[Required action]
Find how many lines below mention "computer". Nothing but the number is needed.

Screenshot grounding data
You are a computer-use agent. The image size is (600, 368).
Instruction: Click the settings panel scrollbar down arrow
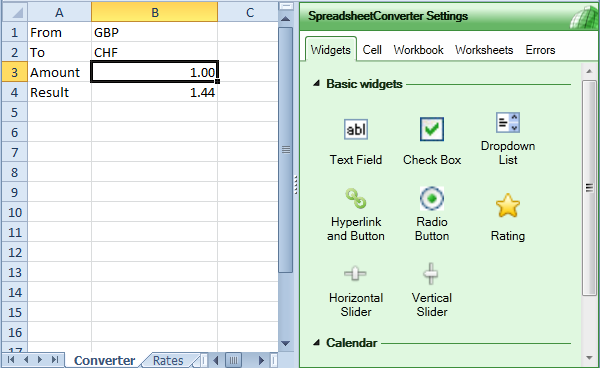coord(589,358)
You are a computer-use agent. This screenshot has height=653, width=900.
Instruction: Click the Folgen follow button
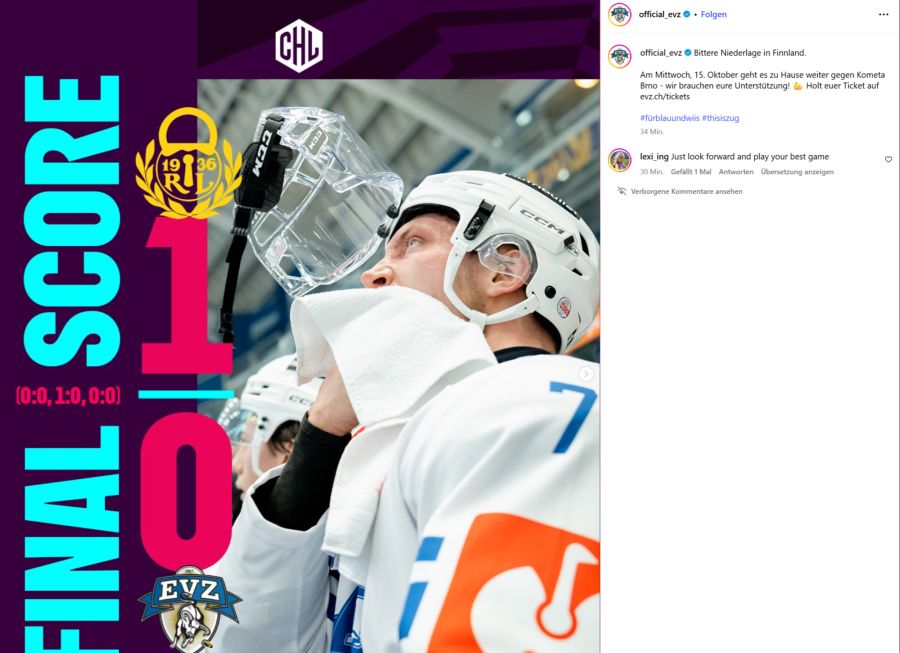(x=713, y=14)
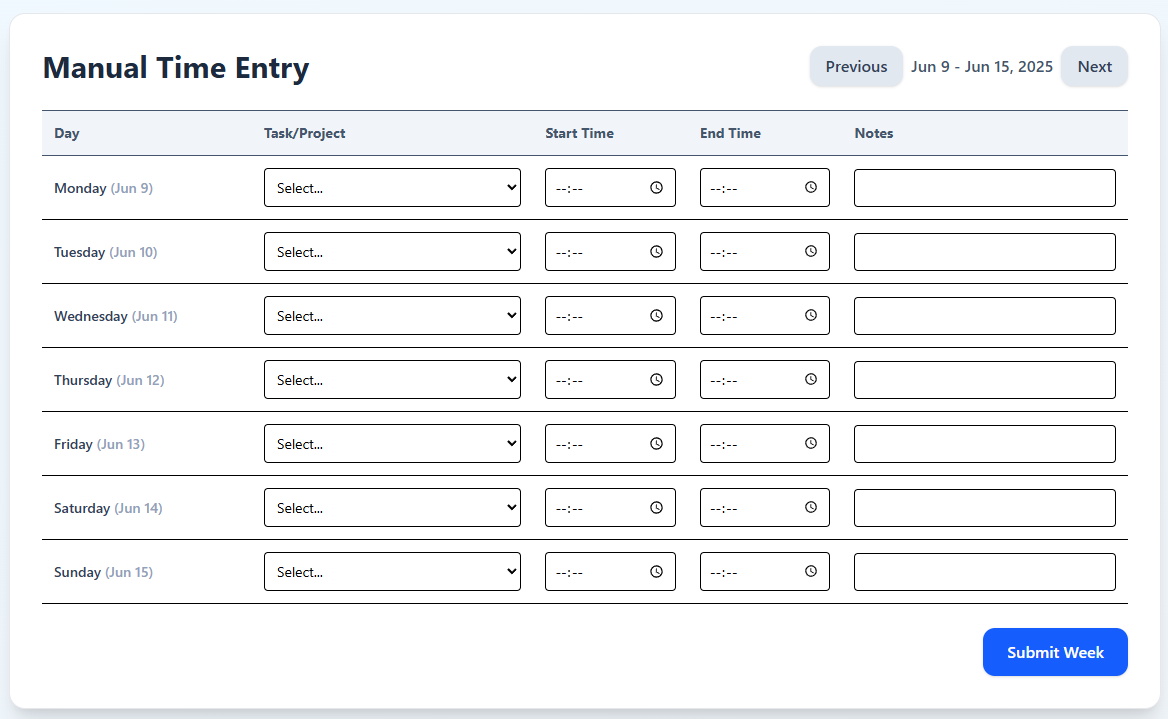Open Tuesday Task/Project dropdown
The image size is (1168, 719).
(x=392, y=252)
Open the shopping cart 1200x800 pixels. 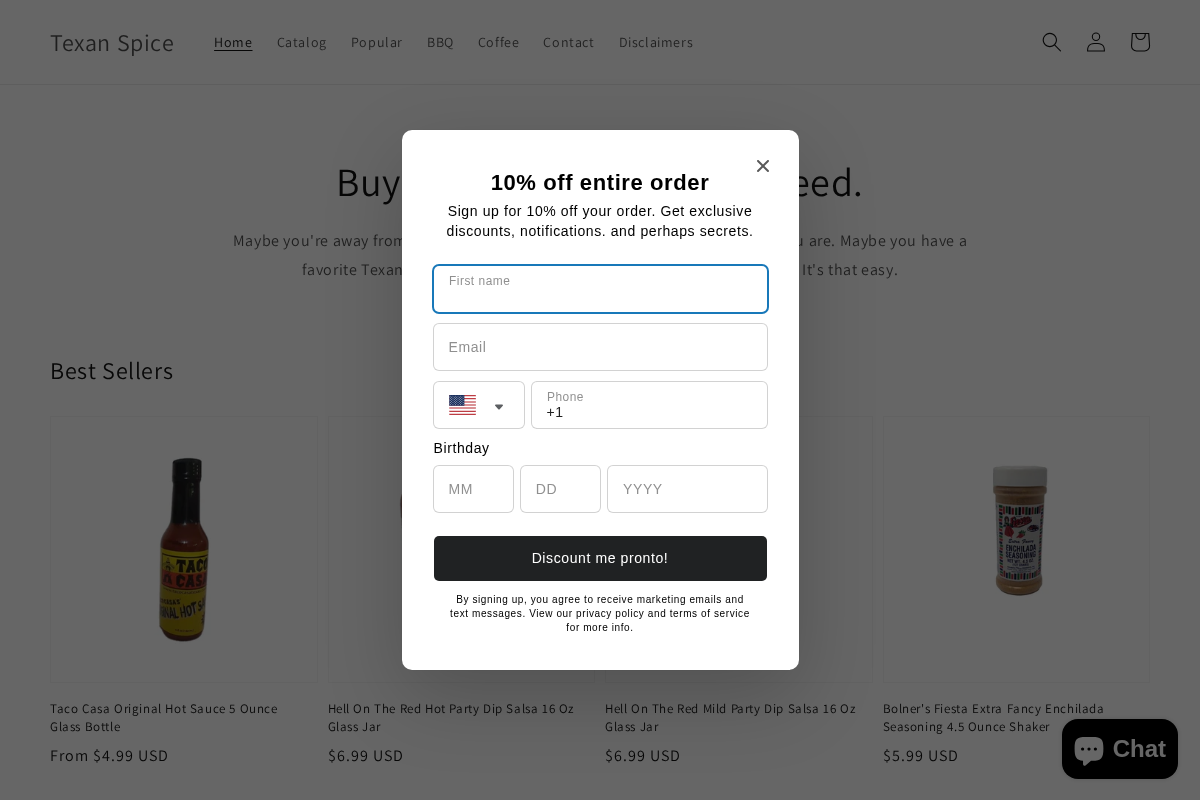click(1140, 42)
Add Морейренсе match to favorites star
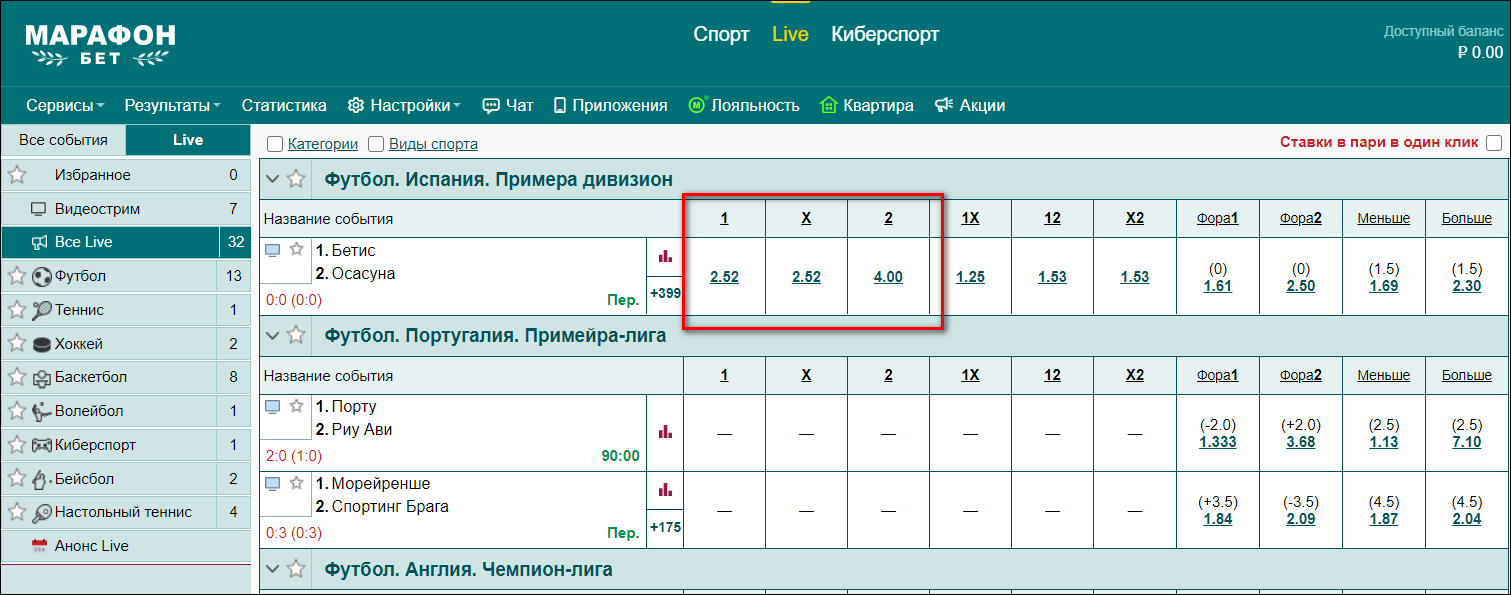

[Task solution]
2